» Excerpted text
= = =
We drove along the lake shore at sunset Wednesday and I could not help thinking how farsighted my husband's Uncle Frederick Delano and his friend Eliot Norton were when they urged the plans which made these drives possible. I am sure in the gray days with cold and wind Chicago can be all the disagreeable things that sometimes people think about. But when the weather is mild and the sun shines and the lake shimmers, it is really a beautiful place.

I drove to the South Side Wednesday night to give a lecture with a backward look at our last 50 years of development in this country. On Thursday night I drove to the North Side to talk on another subject, but because Chicago always seems to me one of the most important areas where business thinking generates, I want to write today about one of the important economic problems facing our country as a whole at the present time.

Everywhere people are asking whether our foreign aid really acocomplishes the objectives which our government tries to achieve. Do we win friends through foreign aid? Do we improve our own economic outlook as well as the economic outlook of other areas of the world? Do we impress on the people that we touch through foreign aid the values of our democracy?
= = =
» Problem to work on
In the excerpt about Chicago, on which night did the writer drive to the South Side to give a lecture?

» Supplied entries
= = =
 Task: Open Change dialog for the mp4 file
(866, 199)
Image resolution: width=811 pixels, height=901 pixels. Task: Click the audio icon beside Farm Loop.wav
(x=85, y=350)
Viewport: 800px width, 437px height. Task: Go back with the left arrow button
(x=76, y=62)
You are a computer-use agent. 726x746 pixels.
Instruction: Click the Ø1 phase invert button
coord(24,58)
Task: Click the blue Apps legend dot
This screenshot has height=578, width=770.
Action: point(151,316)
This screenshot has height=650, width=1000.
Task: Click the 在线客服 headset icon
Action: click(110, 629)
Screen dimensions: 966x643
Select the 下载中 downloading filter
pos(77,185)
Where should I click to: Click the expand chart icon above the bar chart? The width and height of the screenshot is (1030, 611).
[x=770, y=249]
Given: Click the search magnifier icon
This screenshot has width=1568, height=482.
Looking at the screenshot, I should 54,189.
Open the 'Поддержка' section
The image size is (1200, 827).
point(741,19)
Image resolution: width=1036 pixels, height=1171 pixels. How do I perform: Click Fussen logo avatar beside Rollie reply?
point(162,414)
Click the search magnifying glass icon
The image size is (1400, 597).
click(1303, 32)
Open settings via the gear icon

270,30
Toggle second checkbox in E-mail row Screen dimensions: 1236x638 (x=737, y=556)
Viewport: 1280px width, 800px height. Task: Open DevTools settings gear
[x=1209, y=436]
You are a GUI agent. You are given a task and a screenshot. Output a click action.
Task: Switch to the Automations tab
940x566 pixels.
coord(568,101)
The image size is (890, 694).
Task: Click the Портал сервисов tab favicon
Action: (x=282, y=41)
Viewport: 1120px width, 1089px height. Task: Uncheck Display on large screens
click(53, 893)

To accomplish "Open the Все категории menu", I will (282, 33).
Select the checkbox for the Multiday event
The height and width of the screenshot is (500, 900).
= = =
» Answer to the exercise
Wednesday night.